**Document:**
################

Conservative (1867-1942)

Mr. NORTHRUP.

And the hon. minister lias shown by the argument I have referred

to it means the seven provinces. I am taking the hon. gentleman's report, and not at present giving my own views. He has proved to his own satisfaction that Canada consists of the seven provinces. How then would you work out this 51st clause V If he wishes to change his opinion and make the section mean the whole of Canada, how would he work out the 51st clause according to his contention ? Whatever portions compose Canada this clause provides for equal treatment. But what would you do when you come to British Columbia ? Can you apply section 51 to that province ? In view of the fact that its representations is never to be decreased below six members, how is it possible to apply this section to that province ? Then, how about the territories, if, as the hon. minister contends, Canada consists of the whole country from ocean to ocean ? It is settled law that we have the power, under the imperial statutes, to give the territories as large representations as we see fit. We can give them ten or fifty or an hundred members, as we please. So section 51 clearly does not apply to the territories. According to the hon. gentleman though, section 51 applies to the whole of Canada, it does not apply to the North-west Territories, the largest division of Canada, or to British Columbia, which is the largest province. I do not pretend to be very familiar with the geographical facts, but, if you subtract from the whole area of Canada the area of the North-west Territories and British Columbia, I am inclined to think that you will find that the greater part of Canadian territory is outside the operation of section 51, and we know that the time is not far distant when the North-west Territories and British Columbia will be, in population, the greatest part of the Dominion. So, the hon. gentleman has led himself into a difficulty there.

I only wished to call attention to a few points in the report of the Minister of Justice to argue that, when a gentleman of his attainments at the bar, and with his talents -talents which we all admire-looking into this matter and preparing a state paper, commits the inaccuracies I have pointed out, and comes to such conclusions as I have shown, the ordinary humble member of this House, such as myself and those who sit about me, may well say that this question is not so beyond doubt that we should be justified in proposing legislation until the best opinions that we can obtain have been obtained.

################

**Rows:**
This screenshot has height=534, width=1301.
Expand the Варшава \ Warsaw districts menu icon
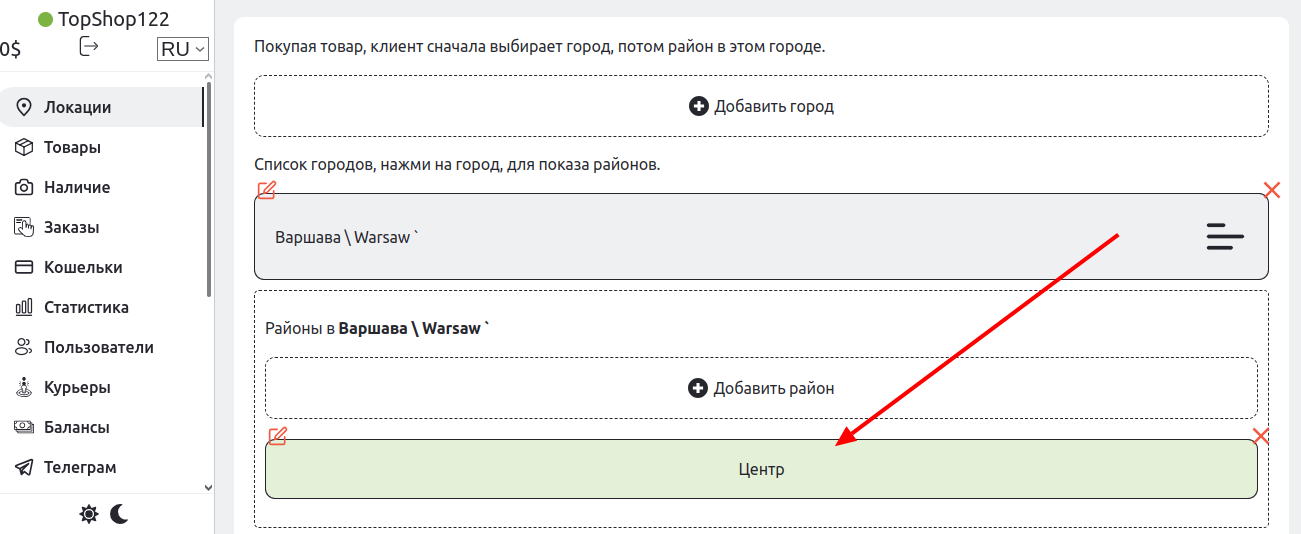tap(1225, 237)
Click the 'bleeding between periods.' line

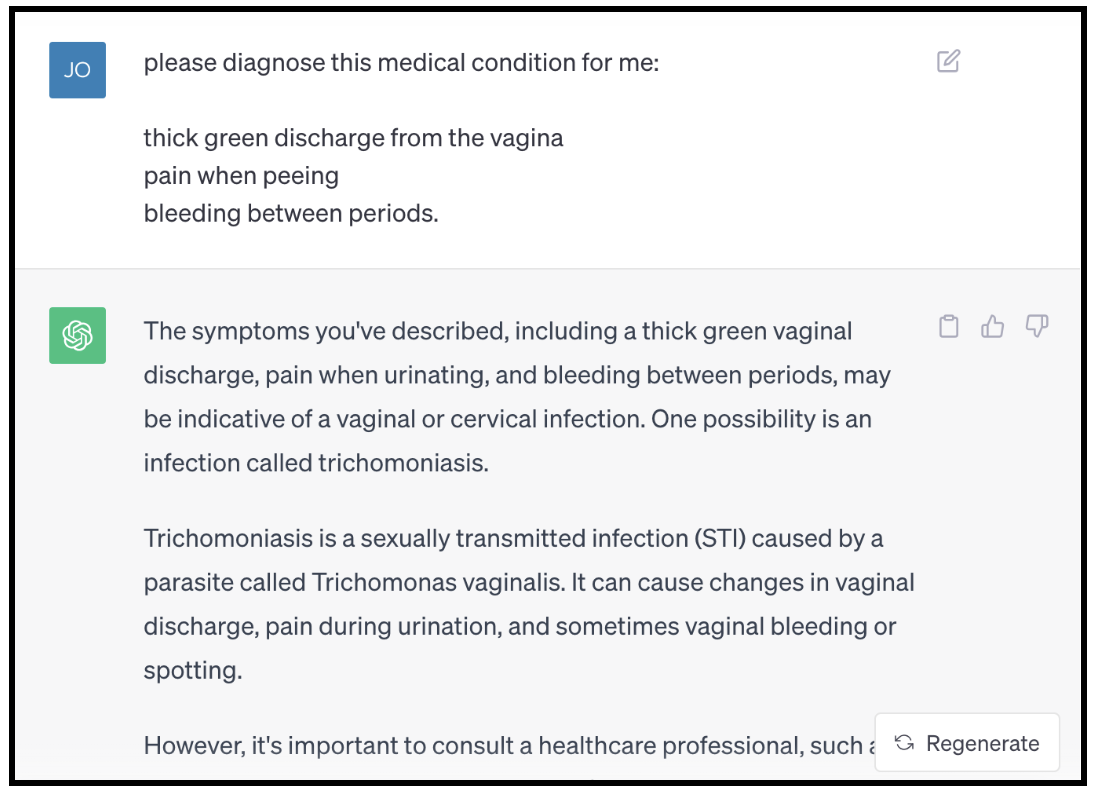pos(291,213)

################

**Aim of the exercise:**
Answer these questions about Mr. Northrup's speech.
(a) Below how many members is British Columbia's representation never to be decreased?
(b) Under the imperial statutes, how large a representation does the speaker say can be given to the territories?
(c) Whose report does the speaker say he wished to call attention to?

**Solution for this task:**
(a) Six members.
(b) As large as Parliament sees fit: ten, fifty or a hundred members.
(c) The report of the Minister of Justice.